## Text section
# Mars Rover problem in J

I've written an implementation of the "famous" Mars Rover simulation, (another question on this) whose problem statement is this:

The first line of input is the upper-right coordinates of the plateau, the lower-left coordinates are assumed to be 0,0.

The rest of the input is information pertaining to the rovers that have been deployed. Each rover has two lines of input. The first line gives the rover's position, and the second line is a series of instructions telling the rover how to explore the plateau.

The position is made up of two integers and a letter separated by spaces, corresponding to the x and y co-ordinates and the rover's orientation.

Each rover will be finished sequentially, which means that the second rover won't start to move until the first one has finished moving.

Output:

The output for each rover should be its final co-ordinates and heading.

Test Input:

5 5
1 2 N
LMLMLMLMM
3 3 E
MMRMMRMRRM


Expected Output:

1 3 N
5 1 E


This is my working solution:

dirs =: 'NESW'

input =. _4]\ 2 }. '' cut (' ',LF) charsub fread '~/Desktop/marsrover.txt'

NB. State transitions are the directions rotated forward and backwards
st =. 0,."1~ (] ,. 1 |. ] ,.  _2 |. ]) i. # dirs

NB. R = 1, L = 2, anything else = 0
a =. ('R'=a.) + (2 * 'L'=a.)

NB. Run the state machine against the input, initial facing on left
facing =: dirs {~ 4 {"1 ] ;:~ 5 ; st; a; 0 _1 , _1 ,~ dirs i. [

NB. Detect motion in each direction
moves =: ] #~ 1 - 'M' i. [

'x0 y0 dir commands' =. y
pos =. ". x0, ' ', y0
f =. dir facing commands
dest =. pos + (+/ (dirs i. commands moves f) { 4 2 \$ 0 1   1 0   0 _1   _1 0)
(": dest), ' ', {: f
)

echo simulate input
exit ''


My plan for this program was basically this:

1. Run a state machine with the current facing against the input to figure out what the facing is at the moment of each command. This is what facing calculates.

## Exercises
[1] Answer these from the Mars Rover text:
(a) What are the lower-left coordinates of the plateau assumed to be?
(b) Which file path does the solution read its input from?
(c) According to the code comment, what value is assigned to the letter R?
[2] Reproduce the passage of the Mars Rover text starting at "The first line of" and ending at "co-ordinates and heading.".
Answer using only the Mars Rover text above.

## Entries provided
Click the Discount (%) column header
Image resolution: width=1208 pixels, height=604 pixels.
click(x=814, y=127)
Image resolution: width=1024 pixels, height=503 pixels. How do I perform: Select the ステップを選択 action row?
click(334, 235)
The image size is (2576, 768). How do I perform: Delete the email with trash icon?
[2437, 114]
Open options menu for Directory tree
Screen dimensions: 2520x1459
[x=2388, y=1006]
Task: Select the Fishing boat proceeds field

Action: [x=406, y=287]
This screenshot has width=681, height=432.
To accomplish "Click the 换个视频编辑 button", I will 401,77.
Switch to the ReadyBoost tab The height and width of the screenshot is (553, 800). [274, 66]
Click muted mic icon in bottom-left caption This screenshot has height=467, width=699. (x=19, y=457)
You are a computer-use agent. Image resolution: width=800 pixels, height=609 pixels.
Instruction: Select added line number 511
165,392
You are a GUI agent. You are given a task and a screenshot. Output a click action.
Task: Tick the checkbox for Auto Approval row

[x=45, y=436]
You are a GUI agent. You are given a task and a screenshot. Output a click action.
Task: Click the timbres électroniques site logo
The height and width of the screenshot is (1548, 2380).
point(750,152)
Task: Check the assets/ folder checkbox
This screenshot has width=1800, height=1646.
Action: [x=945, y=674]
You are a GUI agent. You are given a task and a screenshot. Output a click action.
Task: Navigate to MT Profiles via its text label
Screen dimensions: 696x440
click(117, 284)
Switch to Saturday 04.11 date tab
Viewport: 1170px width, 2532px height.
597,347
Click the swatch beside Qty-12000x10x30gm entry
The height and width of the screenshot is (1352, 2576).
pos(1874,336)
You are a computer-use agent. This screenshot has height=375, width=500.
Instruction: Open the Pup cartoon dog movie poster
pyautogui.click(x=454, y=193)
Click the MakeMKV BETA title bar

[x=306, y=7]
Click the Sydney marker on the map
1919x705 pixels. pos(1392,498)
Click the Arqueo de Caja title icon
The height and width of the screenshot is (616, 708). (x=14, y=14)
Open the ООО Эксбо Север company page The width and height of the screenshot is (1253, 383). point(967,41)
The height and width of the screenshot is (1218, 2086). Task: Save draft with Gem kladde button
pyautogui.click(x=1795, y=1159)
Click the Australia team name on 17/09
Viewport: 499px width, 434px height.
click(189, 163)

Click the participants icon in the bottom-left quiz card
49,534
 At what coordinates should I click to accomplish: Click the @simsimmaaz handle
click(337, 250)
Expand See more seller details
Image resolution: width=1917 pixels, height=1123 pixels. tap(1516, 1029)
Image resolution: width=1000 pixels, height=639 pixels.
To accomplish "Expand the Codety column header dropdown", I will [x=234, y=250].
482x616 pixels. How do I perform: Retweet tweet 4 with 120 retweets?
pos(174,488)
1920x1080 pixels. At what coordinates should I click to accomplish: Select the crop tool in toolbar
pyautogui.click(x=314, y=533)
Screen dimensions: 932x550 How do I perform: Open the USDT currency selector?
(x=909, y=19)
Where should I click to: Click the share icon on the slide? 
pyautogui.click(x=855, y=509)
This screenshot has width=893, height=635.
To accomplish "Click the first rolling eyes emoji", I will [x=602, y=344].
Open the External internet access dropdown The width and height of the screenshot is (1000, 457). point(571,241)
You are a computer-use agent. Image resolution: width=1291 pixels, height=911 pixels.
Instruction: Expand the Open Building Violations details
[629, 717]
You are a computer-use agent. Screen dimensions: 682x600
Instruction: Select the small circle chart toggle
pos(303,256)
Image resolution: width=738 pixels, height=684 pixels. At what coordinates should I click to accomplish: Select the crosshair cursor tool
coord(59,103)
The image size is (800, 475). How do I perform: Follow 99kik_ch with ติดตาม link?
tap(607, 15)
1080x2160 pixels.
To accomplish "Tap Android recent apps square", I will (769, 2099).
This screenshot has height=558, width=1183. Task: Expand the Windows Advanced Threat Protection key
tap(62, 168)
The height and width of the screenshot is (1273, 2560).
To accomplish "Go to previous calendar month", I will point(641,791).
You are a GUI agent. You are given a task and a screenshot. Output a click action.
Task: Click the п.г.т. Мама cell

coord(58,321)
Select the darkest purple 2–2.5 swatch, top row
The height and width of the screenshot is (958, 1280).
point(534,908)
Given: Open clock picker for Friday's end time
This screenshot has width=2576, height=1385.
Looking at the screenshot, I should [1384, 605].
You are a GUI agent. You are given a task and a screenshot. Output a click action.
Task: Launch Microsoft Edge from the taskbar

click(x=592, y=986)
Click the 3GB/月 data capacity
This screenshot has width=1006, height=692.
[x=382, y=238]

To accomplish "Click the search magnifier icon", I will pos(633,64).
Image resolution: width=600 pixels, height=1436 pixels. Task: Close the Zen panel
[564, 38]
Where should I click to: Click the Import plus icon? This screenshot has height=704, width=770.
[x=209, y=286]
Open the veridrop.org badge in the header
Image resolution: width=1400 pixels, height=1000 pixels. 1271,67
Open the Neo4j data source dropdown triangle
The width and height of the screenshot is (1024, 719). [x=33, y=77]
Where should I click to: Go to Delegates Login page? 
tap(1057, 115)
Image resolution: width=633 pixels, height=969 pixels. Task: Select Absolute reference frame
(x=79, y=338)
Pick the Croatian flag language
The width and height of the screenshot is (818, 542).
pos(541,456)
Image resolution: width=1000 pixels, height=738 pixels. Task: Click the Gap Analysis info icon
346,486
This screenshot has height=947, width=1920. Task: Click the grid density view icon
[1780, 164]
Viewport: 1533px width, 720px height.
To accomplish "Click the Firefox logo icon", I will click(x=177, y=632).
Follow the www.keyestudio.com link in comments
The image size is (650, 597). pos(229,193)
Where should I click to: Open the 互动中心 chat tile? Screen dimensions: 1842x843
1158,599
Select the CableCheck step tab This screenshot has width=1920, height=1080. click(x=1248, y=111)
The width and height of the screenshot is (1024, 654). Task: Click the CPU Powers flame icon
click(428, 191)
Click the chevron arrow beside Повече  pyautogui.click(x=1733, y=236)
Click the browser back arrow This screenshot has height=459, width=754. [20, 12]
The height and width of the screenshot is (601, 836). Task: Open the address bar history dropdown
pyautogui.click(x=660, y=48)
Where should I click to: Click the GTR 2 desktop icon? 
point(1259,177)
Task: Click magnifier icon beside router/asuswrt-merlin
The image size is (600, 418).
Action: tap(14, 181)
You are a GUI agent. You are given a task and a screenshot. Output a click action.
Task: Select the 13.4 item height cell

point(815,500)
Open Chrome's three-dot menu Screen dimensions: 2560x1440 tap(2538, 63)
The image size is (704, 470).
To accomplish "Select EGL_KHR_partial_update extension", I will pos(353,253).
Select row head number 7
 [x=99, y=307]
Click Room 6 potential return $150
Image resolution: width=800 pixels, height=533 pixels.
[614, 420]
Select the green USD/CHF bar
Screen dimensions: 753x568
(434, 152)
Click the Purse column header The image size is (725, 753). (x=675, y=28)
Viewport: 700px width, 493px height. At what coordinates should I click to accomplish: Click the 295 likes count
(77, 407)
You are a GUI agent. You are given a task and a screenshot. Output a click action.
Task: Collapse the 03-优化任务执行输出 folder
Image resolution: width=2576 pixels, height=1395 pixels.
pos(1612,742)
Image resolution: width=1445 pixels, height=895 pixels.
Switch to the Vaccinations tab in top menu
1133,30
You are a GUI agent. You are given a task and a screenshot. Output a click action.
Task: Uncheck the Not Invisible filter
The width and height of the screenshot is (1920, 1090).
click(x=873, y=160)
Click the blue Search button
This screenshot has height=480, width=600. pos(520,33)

## Responses
[1]
(a) 0,0
(b) ~/Desktop/marsrover.txt
(c) 1

[2]
The first line of input is the upper-right coordinates of the plateau, the lower-left coordinates are assumed to be 0,0.

The rest of the input is information pertaining to the rovers that have been deployed. Each rover has two lines of input. The first line gives the rover's position, and the second line is a series of instructions telling the rover how to explore the plateau.

The position is made up of two integers and a letter separated by spaces, corresponding to the x and y co-ordinates and the rover's orientation.

Each rover will be finished sequentially, which means that the second rover won't start to move until the first one has finished moving.

Output:

The output for each rover should be its final co-ordinates and heading.